School Committee member Mark Gray said in an interview after the meeting that he doesn't like the way the search for a superintendent was conducted nor the delays that put the committee in the current dilemma it faces.
With Bergeron's interim contract due to expire at year's end, there is uncertainty over whether she would agree to another extension or another interim leader would have to be appointed.
Gray, who has been a chief critic of Bergeron and once called on the committee to fire her, said he'd like to see members appoint a qualified person before their term expires at the end of the year.
There is also a possibility the current School Committee will have to pass the responsibility of picking one onto the committee that takes office in January.
"The problem is some School Committee members will feel pressured to act when they should be holding their ground and fighting to choose the best superintendent possible," Gray said.
"If not, they shouldn't be on the committee. To me, the biggest problem is finding somebody to run the school system. That should be our focus," Gray said.

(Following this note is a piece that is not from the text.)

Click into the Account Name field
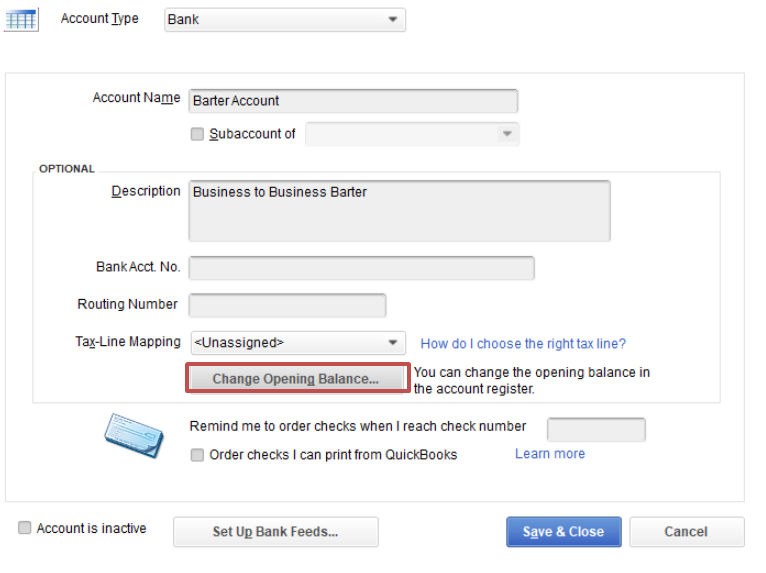Viewport: 766px width, 573px height. coord(353,101)
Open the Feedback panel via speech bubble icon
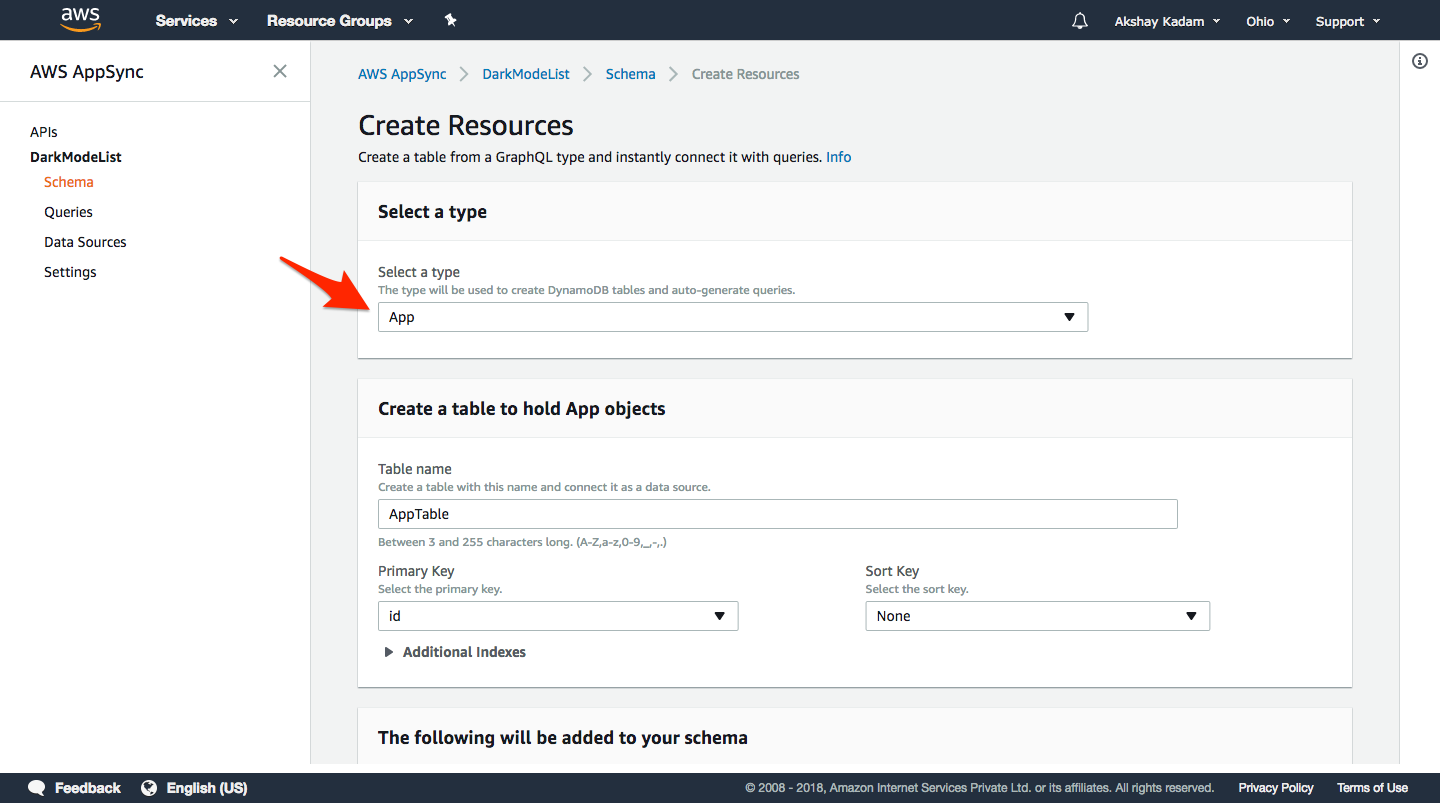This screenshot has height=803, width=1440. coord(36,788)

"Lawrence can't afford to hire a superintendent just because they're up against the clock. If it takes time, it takes time. Just don't make the kids pay for everyone's failure on this. We should be thinking about the kids."
During the public participation segment of last night's meeting, Gray took to the podium, to express personal concerns he has about the state Department of Elementary and Secondary Education.
Gray took umbrage with recent comments made by Commissioner Chester about ongoing discussions he was having with the mayor and elected officials in Lawrence.
"How is it that I'm one of the people that this man (Chester) didn't talk to," Gray said.
Gray added the public needs "to keep a diligent eye on the Department of Education and what they do ... because I don't trust them," he said. He said the commissioner and other agency officials have ignored his calls.